In the inset of the articles, “American Libraries” included three Web site references:

Selecting Spanish-Language Materials for Adults is a course offered by ASCLA. Search for it at:

The link to the REFORMA organization that opposes limiting access to non-English speakers at:

The link to WebJunction’s “Spanish Language Outreach” from OCLC is at:

Also, on page 44 of the issue, there is most likely a purposeful strategically placed advertisement for the U.S. Citizenship and Immigration Services resource, “Civics and Citizenship Toolkit” available at:

1 comment:

IllinoisLibraryDiversity said...

The December 2007 and January/February 2008 issues of "American Libraries" included several letters to the editor about the articles in the previous issue. Unlike some of those writing letters complaining about what Stephens wrote, I am not going to assume that she actually believes what she wrote. It could be that someone just asked her to write on the anti-Spanish side. With that out of the way, besides the factual errors pointed out by other readers in those issues, she misused the word "ethnocentric" in a sentence near the end. There is nothing resembling equality in the word "ethnocentric," so her closing passage makes no sense to me.

For my opinion, I am biased. While living in Moscow, I used the resources of a library which specialized in non-Russian literature. While I was there, I knew that most of the patrons using the resources there were Russian students who went there so they could access materials to help them learn languages besides Russian. I could see first hand the benefits of a library owning non-Russian language resources. The same would be true of libraries which have materials in other languages. Not everybody can afford to buy every book he or she wants to read. Without resources in Spanish, how could motivated American students improve their language skills?

Additionally, while on a trip to Sweden, I met a man from Italy. He knew Italian, German, French, and English yet he apologized profusely for being in Sweden and not knowing Swedish. I saw first hand one man's multi-lingual abilities and his attitude that people should know many languages.
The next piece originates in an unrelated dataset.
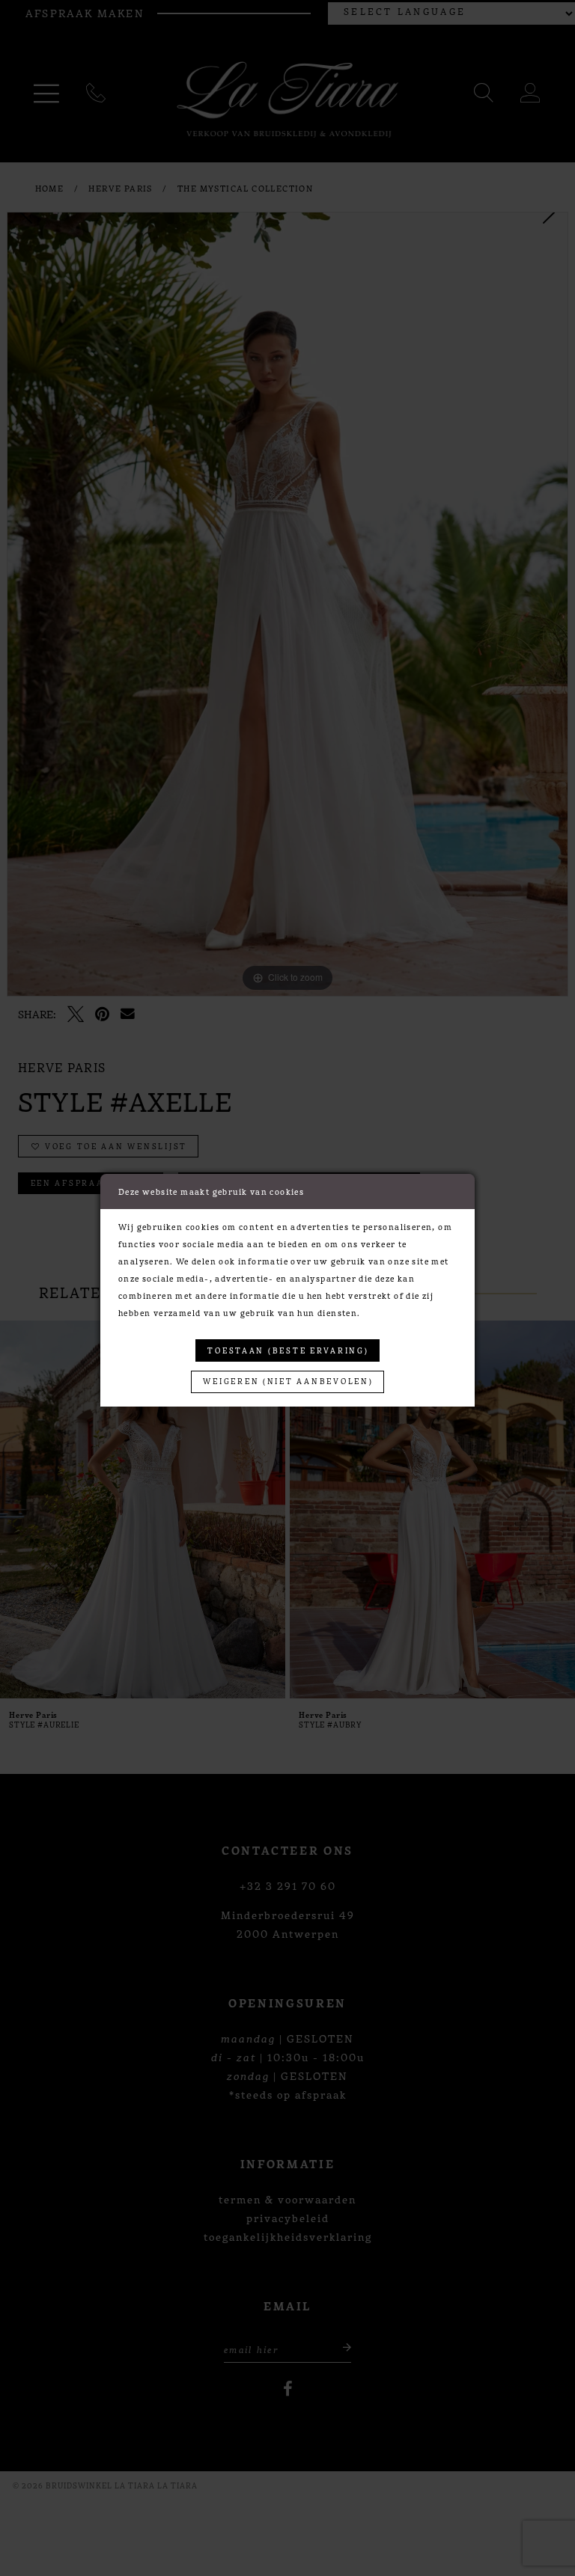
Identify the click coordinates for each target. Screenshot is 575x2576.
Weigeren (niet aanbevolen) (288, 1380)
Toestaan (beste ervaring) (287, 1350)
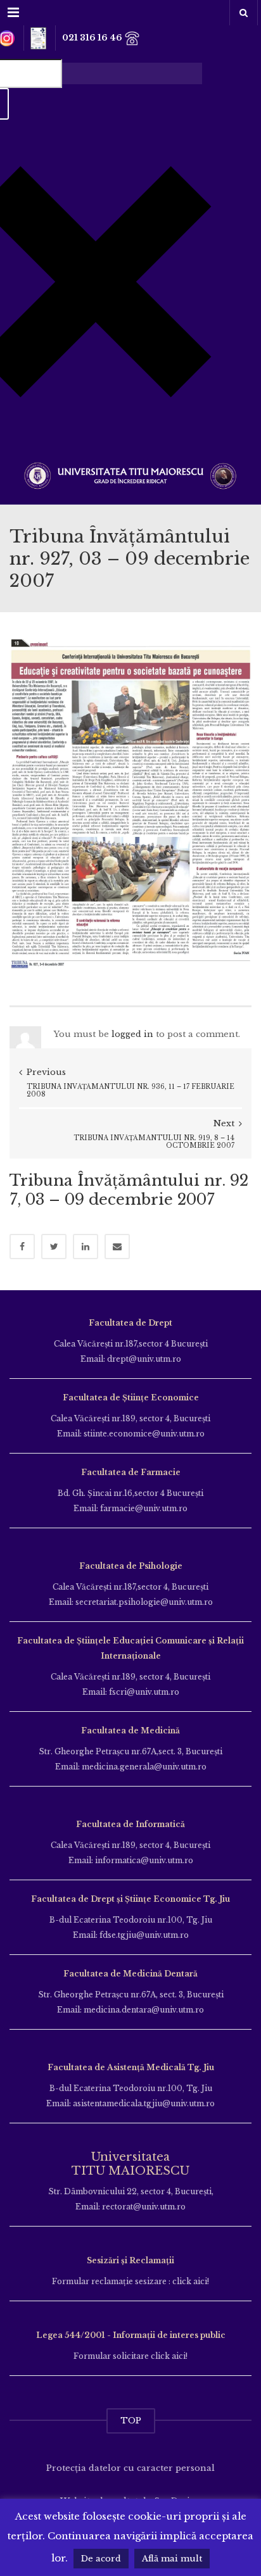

As a country, the United States needs more of its citizens to know more than just English. Otherwise, how can American countries compete effectively in the global marketplace? Americans cannot expect everyone in every other country to learn English. I believe Americans would have stronger partnerships at the corporate level and at the diplomatic level if more of us at least made the effort to learn other languages. If libraries stop including non-English language materials and anti-non-English attitudes persist, then I believe the next step might be to eliminate foreign language classes in high schools and colleges. That would be a shame, and our American citizens would be at a major disadvantage at trying to build strong multi-national corporations and strengthen diplomatic ties to other countries in the future.